Prompt » Transcribe the section of the text on speech sound clustering below, starting at "The plurality of" and ending at "S4 for example.".

━━━━━ Text section ━━━━━

As described earlier, the process of selecting a first speech sound from the first linguistic term speech sounds 142 and a second speech sound from the second linguistic term speech sounds 144 for concatenation may include minimizing the target cost and the join cost of the concatenation. For example, minimizing the target cost may correspond to selecting the first speech sound from the first linguistic term speech sounds 142 that most similarly matches the first linguistic term 132 (e.g., sound that most matches letters “ca” in the word “cat”). Additionally, for example, minimizing the join cost may correspond to selecting the first speech sound having concatenation features most similar to concatenation features of the second speech sound as described above.

In some examples, the first linguistic term speech sounds 142 may be clustered based on the concatenation features into one or more clusters. For example, speech sounds having a fundamental frequency value (F0) in a central portion within a threshold distance from a given value may be included in a given cluster. In these examples, the speech synthesis module 120 may be configured to provide a representative speech sound from the given cluster as the first speech sound for concatenation. Advantages of the clustering, as described earlier, may include removing redundant speech sounds from the first linguistic term speech sounds 142 that have similar concatenation features for example.

FIG. 2 illustrates an example system 200 for clustering a plurality of speech sounds 210 based on concatenation features, in accordance with at least some embodiments described herein. The functions of the system 200 may be implemented by a computing device such as the device 100 of FIG. 1, for example, or any other computing device configured to perform the functions of the system 200. In some examples, clustered speech sounds 240 may be provided to the speech synthesis module 120 for selecting a representative speech sound as the first speech sound for concatenation (e.g., as discussed in the description of the device 100).

The plurality of speech sounds 210 may be indicative of pronunciations of a given linguistic term. For example, the speech sounds 210 may comprise the first linguistic term speech sounds 142 or the second linguistic term speech sounds 144 described in the device 100 of FIG. 1. In some examples, the speech sounds 210 may include speech sounds S1-S8 as illustrated in FIG. 2 that correspond to pronunciations of the given linguistic term. For example, S1-S8 may correspond to various recitations of the letters “ca.” In this example, S1 may be a recitation of the letters “ca” having a longer duration than in S2, and S3 may have a recitation of the letters “ca” with a given pitch profile (e.g., F0 values) different from pitch profile of S4 for example.

Although illustrated that the speech sounds 210 include only eight speech sounds S1-S8, in some, the speech sounds 210 may include more or less speech sounds. For example, the speech sounds 210 may include one, two, three or more speech sounds that correspond to pronunciations of the given linguistic term.

━━━━━ Entries ━━━━━

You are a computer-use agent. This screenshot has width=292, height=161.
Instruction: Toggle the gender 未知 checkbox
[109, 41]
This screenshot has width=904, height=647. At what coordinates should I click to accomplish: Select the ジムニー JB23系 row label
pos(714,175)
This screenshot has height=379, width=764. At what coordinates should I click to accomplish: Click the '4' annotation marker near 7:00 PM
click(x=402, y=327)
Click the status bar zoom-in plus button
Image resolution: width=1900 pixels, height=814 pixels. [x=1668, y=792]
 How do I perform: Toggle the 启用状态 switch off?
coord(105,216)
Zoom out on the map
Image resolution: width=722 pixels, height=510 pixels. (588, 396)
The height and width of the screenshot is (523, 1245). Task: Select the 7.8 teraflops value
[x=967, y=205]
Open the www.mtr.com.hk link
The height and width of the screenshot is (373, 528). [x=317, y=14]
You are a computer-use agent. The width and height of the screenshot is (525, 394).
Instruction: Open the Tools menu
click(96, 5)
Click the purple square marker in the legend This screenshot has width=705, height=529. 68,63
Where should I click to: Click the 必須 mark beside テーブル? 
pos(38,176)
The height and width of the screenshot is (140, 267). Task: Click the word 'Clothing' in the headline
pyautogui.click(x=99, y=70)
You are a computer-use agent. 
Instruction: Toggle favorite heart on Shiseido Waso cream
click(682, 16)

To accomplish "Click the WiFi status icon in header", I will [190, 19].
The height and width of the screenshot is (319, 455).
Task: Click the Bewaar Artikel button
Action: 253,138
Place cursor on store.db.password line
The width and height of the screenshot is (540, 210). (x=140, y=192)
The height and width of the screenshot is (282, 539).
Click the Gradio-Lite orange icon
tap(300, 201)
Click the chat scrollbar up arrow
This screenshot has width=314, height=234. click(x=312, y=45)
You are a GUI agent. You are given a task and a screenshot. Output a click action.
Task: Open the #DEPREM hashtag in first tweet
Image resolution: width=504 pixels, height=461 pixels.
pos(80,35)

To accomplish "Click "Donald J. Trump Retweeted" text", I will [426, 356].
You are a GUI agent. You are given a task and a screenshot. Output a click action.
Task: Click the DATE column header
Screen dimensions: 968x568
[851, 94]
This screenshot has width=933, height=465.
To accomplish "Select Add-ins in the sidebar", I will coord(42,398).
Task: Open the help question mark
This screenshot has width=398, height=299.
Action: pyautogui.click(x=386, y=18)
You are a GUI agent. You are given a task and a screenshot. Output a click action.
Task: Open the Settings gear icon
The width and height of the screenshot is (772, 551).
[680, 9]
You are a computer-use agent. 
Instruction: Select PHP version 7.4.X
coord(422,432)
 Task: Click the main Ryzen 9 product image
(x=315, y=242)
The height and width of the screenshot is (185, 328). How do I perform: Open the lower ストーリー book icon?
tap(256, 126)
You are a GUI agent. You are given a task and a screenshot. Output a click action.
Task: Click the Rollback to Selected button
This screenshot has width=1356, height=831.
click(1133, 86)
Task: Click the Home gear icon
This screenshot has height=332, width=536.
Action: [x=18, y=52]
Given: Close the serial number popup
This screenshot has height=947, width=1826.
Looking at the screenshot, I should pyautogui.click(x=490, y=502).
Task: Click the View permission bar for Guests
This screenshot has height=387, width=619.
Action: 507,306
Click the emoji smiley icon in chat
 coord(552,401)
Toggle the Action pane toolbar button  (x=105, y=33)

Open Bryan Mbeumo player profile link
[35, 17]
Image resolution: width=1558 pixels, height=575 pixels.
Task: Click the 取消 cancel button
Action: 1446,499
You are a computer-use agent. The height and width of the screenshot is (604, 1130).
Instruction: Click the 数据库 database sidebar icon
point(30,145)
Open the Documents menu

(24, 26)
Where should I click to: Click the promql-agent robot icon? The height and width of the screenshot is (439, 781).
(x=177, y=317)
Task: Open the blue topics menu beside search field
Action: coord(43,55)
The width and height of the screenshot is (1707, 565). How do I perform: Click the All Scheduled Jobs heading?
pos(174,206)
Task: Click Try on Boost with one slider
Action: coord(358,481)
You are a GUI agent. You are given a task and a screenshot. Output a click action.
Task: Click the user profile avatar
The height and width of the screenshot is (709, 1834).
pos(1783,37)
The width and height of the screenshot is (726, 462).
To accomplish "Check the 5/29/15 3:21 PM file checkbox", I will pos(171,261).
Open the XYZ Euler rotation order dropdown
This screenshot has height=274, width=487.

━━━━━

Problem solution »
The plurality of speech sounds 210 may be indicative of pronunciations of a given linguistic term. For example, the speech sounds 210 may comprise the first linguistic term speech sounds 142 or the second linguistic term speech sounds 144 described in the device 100 of FIG. 1. In some examples, the speech sounds 210 may include speech sounds S1-S8 as illustrated in FIG. 2 that correspond to pronunciations of the given linguistic term. For example, S1-S8 may correspond to various recitations of the letters “ca.” In this example, S1 may be a recitation of the letters “ca” having a longer duration than in S2, and S3 may have a recitation of the letters “ca” with a given pitch profile (e.g., F0 values) different from pitch profile of S4 for example.